Records contained in a dataset:
= Beginning of Section =

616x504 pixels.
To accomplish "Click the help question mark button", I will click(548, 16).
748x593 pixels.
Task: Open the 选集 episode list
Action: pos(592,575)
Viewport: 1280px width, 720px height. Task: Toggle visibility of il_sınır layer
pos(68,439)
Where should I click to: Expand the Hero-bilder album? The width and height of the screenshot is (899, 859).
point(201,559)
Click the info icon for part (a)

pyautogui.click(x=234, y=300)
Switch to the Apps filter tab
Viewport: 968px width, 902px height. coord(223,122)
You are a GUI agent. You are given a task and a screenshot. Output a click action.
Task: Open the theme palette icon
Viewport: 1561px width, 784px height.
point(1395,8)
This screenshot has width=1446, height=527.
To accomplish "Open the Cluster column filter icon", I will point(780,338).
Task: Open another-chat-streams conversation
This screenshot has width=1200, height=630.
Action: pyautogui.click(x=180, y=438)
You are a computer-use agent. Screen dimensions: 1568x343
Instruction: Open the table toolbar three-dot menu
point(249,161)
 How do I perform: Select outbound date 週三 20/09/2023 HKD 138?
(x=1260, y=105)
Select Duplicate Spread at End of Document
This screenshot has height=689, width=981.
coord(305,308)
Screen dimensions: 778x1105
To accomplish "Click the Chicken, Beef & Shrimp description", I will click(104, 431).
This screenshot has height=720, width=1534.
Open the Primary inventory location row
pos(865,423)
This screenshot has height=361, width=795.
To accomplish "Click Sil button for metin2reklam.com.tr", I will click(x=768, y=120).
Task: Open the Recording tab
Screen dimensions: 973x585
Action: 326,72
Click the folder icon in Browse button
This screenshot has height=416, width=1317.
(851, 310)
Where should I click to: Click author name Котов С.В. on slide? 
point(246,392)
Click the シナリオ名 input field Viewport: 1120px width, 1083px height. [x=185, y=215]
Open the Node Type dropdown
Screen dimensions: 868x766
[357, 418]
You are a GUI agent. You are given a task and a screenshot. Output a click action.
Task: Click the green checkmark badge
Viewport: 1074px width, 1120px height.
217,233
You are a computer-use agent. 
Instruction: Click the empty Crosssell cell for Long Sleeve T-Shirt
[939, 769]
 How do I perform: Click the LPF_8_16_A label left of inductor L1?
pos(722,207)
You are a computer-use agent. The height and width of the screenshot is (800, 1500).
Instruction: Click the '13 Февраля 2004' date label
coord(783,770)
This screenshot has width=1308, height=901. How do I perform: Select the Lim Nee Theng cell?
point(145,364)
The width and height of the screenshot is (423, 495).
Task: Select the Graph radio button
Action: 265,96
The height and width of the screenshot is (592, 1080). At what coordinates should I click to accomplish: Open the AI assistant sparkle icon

= End of Section =

### PROBLEM DESCRIPTION
The line with "Open the Primary inventory location row" marks where to start. Transcribe from there through the final line of the records, exactly and with nothing added.

### TASK ANSWER
Open the Primary inventory location row
pos(865,423)
This screenshot has height=361, width=795.
To accomplish "Click Sil button for metin2reklam.com.tr", I will click(x=768, y=120).
Task: Open the Recording tab
Screen dimensions: 973x585
Action: 326,72
Click the folder icon in Browse button
This screenshot has height=416, width=1317.
(851, 310)
Where should I click to: Click author name Котов С.В. on slide? 
point(246,392)
Click the シナリオ名 input field Viewport: 1120px width, 1083px height. [x=185, y=215]
Open the Node Type dropdown
Screen dimensions: 868x766
[357, 418]
You are a GUI agent. You are given a task and a screenshot. Output a click action.
Task: Click the green checkmark badge
Viewport: 1074px width, 1120px height.
217,233
You are a computer-use agent. 
Instruction: Click the empty Crosssell cell for Long Sleeve T-Shirt
[939, 769]
 How do I perform: Click the LPF_8_16_A label left of inductor L1?
pos(722,207)
You are a computer-use agent. The height and width of the screenshot is (800, 1500).
Instruction: Click the '13 Февраля 2004' date label
coord(783,770)
This screenshot has width=1308, height=901. How do I perform: Select the Lim Nee Theng cell?
point(145,364)
The width and height of the screenshot is (423, 495).
Task: Select the Graph radio button
Action: 265,96
The height and width of the screenshot is (592, 1080). At what coordinates should I click to accomplish: Open the AI assistant sparkle icon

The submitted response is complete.